Abstract: Background: Osteoarthritis is a major cause of disability worldwide, especially in older adults. Alternative treatments are preferred due to the cardiovascular and gastrointestinal side effects of non-steroidal anti-inflammatory drugs (NSAIDs). Nutraceuticals help in balancing anabolic and catabolic processes in the joint tissue, improve redox balance, free-radical scavenging, thus provide cartilage protection
. Rosa canina L. (Rosehip),
Boswellia serrata and
Harpagophytum procumbens (Devil`s claw) extract are being recognized for their anti-inflammatory, antioxidant, analgesic and chondroprotective properties in Osteoarthritis.
Aim: A post-marketing clinical evidence generation program was conducted to assess the effectiveness and tolerability of capsule TriNyros in knee osteoarthritis.

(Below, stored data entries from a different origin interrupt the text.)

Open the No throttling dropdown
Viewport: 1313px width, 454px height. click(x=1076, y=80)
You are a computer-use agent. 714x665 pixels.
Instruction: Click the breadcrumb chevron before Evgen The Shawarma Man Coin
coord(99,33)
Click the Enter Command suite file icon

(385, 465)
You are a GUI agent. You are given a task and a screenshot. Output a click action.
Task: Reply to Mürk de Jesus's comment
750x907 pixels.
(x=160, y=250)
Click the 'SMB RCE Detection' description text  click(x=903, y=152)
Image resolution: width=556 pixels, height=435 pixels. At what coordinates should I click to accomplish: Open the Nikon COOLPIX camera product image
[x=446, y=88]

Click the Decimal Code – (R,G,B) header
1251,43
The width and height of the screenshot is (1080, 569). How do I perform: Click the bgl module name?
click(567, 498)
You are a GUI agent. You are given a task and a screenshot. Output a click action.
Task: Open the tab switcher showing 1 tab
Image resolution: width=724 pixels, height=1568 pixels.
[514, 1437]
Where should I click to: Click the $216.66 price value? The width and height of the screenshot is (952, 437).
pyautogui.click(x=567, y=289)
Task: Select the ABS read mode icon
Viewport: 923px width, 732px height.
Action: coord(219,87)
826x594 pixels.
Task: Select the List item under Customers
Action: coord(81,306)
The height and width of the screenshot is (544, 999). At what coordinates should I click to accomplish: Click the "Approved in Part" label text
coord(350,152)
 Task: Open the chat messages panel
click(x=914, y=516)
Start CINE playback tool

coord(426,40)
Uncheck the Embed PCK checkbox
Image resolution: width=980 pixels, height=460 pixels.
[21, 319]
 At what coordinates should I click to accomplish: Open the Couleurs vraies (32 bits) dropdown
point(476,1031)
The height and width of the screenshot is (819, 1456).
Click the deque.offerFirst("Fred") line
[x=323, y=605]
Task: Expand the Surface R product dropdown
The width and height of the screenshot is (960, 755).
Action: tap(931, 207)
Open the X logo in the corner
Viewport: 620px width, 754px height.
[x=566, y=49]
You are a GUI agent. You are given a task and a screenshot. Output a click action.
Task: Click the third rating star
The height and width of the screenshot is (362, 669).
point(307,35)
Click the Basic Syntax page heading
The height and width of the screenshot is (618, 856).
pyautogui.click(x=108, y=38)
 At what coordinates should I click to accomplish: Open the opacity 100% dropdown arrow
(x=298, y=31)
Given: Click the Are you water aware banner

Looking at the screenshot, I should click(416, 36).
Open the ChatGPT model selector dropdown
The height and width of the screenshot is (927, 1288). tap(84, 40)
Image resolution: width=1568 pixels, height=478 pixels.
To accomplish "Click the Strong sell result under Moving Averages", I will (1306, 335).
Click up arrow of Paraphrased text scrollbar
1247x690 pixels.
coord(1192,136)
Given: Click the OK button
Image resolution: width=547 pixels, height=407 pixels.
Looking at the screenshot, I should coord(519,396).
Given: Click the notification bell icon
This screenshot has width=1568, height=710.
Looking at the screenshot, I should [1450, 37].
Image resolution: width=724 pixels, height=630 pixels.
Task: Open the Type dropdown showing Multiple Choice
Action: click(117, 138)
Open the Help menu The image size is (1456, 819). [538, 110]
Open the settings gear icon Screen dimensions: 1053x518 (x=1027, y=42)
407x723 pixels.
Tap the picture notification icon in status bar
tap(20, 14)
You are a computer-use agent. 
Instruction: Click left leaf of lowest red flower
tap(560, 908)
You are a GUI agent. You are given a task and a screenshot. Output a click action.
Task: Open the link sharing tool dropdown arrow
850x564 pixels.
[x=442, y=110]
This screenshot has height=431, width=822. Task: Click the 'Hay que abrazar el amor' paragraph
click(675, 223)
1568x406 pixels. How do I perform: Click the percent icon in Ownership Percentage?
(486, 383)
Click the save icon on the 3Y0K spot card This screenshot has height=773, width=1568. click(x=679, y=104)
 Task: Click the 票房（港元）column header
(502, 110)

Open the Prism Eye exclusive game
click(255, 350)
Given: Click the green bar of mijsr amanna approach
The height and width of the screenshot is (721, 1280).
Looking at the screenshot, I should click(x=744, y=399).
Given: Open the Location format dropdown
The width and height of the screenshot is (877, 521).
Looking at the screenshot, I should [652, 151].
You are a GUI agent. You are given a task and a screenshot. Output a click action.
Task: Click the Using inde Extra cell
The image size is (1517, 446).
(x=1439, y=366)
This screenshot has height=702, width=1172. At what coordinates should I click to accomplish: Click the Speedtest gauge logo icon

Methods: An evidence generation program was conducted in 20 outpatient orthopedic clinics. All patients received TriNyros containing [Rosehip 275 mg, Irido ForceTM (Devil`s claw extract) 100 mg and Aflapin® 50 mg] twice daily for 90 days. Patients were on their regular anti-arthritic treatment and TriNyros was added as an adjuvant to their regular treatment. Clinical assessment of symptoms included palpation pain, limitation of mobility, joint crepitus, swelling and redness was assessed. Osteoarthritis symptoms were measured using Western Ontario and McMaster Universities Osteoarthritis Index (WOMAC), 3- pointer and 10mm visual analogue scale (VAS). Hematological and serum biomarkers were analyzed to evaluate tolerability of TriNyros.
Results: A total of 105 patients, comprising 42 women and 63 men mostly belonging to the age group of 58-65 years (39.05%) enrolled in the program. Significant reduction in WOMAC scores was seen in majority of the patients at day 15, 30, 60 and 90 (P< 0.0001). WOMAC scores for joint pain declined by 58.82% (mean ± SD: 66.43 ± 11.97 to 27.35 ± 7.92) at the end of 3 months (p< 0.0001). The reduction was significant from the 15th day itself (p = 0.02) and continued till day 90. Pain measured by VAS significantly reduced by 67% (7.11 ± 1.56 to 2.34 ± 0.72, P< 0.0001) at day 30, 60 and 90. At the end of the treatment, palpation pain, limitation of mobility, joint crepitus, swelling and redness showed significant improvements (P< 0.01). Intake of concomitant medication was observed in 32 (30.48%) patients. No major adverse reactions were reported.
Conclusion: Overall, this preliminary study concluded that TriNyros was found to be effective and well tolerated in reducing pain and improving general condition in osteoarthritis of the knee.